The violence of Birmingham left many jaded. Baldwin said, after a meeting with Robert Kennedy about what was happening in Birmingham, “we could petition and petition and march and march and raise money and give money until we wore ourselves out and the stars began to moan: none of this endeavor would or could reach the core of the matter, it would change nobody’s fate.”

This was the sensibility Baldwin brought to the March on Washington. After the day’s events and King’s historic speech, in a televised discussion with several Hollywood stars who also attended the march, Baldwin voiced what he took to be the central challenge facing the nation.

“[A]t the risk of sounding mystical, the first step probably has to be somewhere in the American conscience.
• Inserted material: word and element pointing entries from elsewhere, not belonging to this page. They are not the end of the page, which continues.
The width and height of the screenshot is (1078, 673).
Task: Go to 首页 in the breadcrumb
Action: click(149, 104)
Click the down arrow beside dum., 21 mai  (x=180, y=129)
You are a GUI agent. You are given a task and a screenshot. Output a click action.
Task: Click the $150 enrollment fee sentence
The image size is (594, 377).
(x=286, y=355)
The American white republic has to ask itself why it was necessary for them to invent ‘the nigger.’ I am not a nigger. I have never called myself one. But one comes into the world and the world decides you are this for its own reasons. And it’s very important for the American, in terms of the future, in terms of its health, in terms of the transformation we are all seeking, that he face this question — that he needed the nigger for something.”
The March on Washington moved Baldwin. As he wrote in No Name in the Street, “That day, for a moment, it almost seemed that we stood on a height, and could see our inheritance; perhaps we could make the kingdom real, perhaps the beloved community would not forever remain that dream one dreamed in agony.”
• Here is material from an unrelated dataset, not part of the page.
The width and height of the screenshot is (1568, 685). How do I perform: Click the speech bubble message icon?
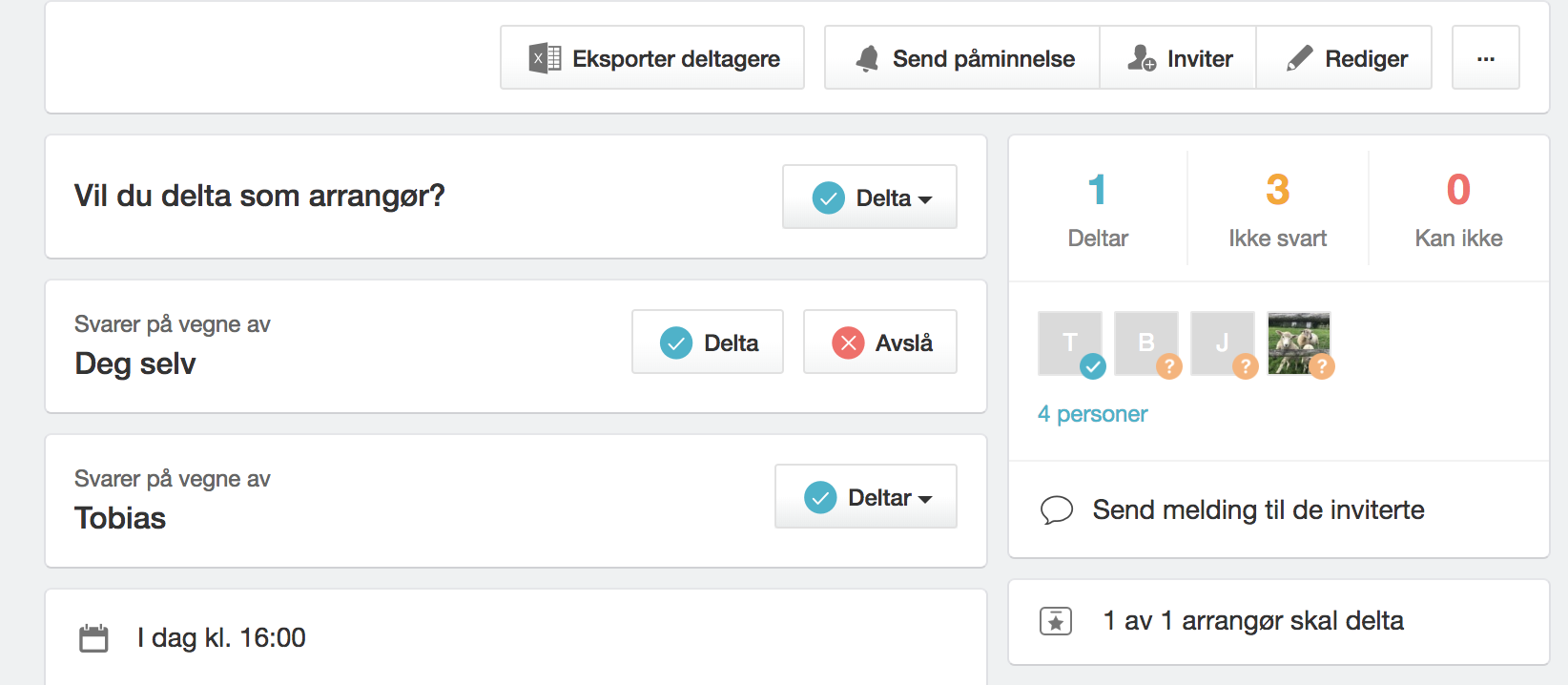point(1057,510)
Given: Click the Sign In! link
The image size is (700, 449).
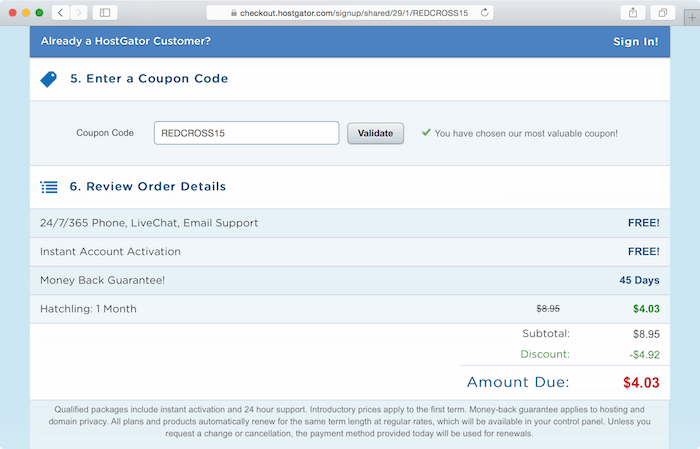Looking at the screenshot, I should point(635,42).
Funny. Even as he imagined what was possible in the afterglow of the March, he knew there were difficult days ahead. Just two weeks after the march, on September 15, white folk answered back with unimaginable barbarity. White Klansmen blew up the 16th Street Baptist Church in Birmingham, Alabama, killing four young girls and leaving black people with a question that Toni Morrison would put in the mouth of one of her most memorable characters, “What are these people? You tell me, Jesus. What are they?”

Baldwin knew that something much more than politics, much more than the political theater of a march, would be needed to solve the ugly moral problem that sits at the heart of this Republic. He urged the nation to confront that ugliness head on, but the country has consistently refused to do so. And here we are 54 years later celebrating the significance of the March on Washington and invoking Dr. King’s dream in the full and frightening light of white supremacists marching in our streets, of a presidential pardon for a modern-day Bull Connor, Sheriff Joe Arpaio; a transgender ban in the military; and draconian immigration policies that suggest a corrosion of the soul. We celebrate the March on Washington in the full light of the disaster of Donald Trump and his “presidency of hate.”

As it has always been, much more is required of us than easy condemnations or the traditional theater of American racial politics. James Baldwin was right 54 years ago today: The American white republic must answer, once and for all, the question that haunts it: why do you need ‘niggers’ in the first place?